Registros para encontrar elementos mostrados:
□ □ □ □ □

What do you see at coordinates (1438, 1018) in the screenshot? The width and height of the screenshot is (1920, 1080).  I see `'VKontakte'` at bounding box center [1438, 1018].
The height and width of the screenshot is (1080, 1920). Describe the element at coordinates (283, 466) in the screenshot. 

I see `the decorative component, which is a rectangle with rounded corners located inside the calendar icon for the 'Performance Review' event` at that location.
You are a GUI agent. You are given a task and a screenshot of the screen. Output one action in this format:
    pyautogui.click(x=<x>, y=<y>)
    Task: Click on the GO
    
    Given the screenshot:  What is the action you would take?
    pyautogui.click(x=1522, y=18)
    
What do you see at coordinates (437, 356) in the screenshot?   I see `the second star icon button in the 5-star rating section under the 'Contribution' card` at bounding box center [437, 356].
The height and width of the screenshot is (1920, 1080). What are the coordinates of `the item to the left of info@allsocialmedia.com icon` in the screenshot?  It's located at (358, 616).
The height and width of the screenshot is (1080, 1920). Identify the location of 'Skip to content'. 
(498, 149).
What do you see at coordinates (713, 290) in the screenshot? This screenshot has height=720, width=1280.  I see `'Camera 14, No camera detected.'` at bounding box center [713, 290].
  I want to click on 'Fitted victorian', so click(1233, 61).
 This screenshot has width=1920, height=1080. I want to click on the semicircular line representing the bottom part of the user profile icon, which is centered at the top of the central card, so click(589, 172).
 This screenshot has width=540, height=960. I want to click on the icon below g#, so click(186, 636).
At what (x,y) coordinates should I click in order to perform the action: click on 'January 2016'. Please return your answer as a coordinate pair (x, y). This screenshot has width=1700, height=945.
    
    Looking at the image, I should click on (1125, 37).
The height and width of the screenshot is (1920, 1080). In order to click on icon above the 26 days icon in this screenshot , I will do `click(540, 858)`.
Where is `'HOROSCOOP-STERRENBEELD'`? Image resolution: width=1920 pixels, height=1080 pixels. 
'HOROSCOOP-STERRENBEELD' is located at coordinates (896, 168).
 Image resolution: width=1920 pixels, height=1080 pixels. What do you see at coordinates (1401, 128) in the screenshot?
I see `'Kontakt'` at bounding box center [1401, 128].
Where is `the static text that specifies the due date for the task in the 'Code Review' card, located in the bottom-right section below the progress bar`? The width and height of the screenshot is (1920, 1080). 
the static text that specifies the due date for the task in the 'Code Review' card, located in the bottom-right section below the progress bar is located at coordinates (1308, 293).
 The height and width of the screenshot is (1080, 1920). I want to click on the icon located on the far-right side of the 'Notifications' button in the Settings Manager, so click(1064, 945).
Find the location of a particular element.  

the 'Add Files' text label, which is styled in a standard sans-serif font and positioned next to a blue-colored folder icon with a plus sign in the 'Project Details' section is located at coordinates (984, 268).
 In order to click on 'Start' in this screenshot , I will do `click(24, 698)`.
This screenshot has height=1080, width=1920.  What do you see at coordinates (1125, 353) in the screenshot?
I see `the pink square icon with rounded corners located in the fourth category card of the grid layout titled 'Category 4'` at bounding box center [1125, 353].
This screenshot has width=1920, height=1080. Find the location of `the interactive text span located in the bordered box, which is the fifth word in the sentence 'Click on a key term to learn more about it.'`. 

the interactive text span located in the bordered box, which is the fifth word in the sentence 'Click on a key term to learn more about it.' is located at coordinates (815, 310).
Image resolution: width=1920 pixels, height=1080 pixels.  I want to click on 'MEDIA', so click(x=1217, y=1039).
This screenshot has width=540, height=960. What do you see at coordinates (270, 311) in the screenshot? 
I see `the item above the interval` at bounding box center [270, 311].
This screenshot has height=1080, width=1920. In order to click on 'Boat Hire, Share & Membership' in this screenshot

□ □ □ □ □

> SUS INSTRUCCIONES
Reproduzca sin ninguna alteración el fragmento de los datos, empezando por la línea que contiene "This screenshot has width=1920, height=1080. Find" y terminando en la que contiene "coordinates (815, 310).", ambas incluidas.

> RESULTADO OBTENIDO
This screenshot has width=1920, height=1080. Find the location of `the interactive text span located in the bordered box, which is the fifth word in the sentence 'Click on a key term to learn more about it.'`. 

the interactive text span located in the bordered box, which is the fifth word in the sentence 'Click on a key term to learn more about it.' is located at coordinates (815, 310).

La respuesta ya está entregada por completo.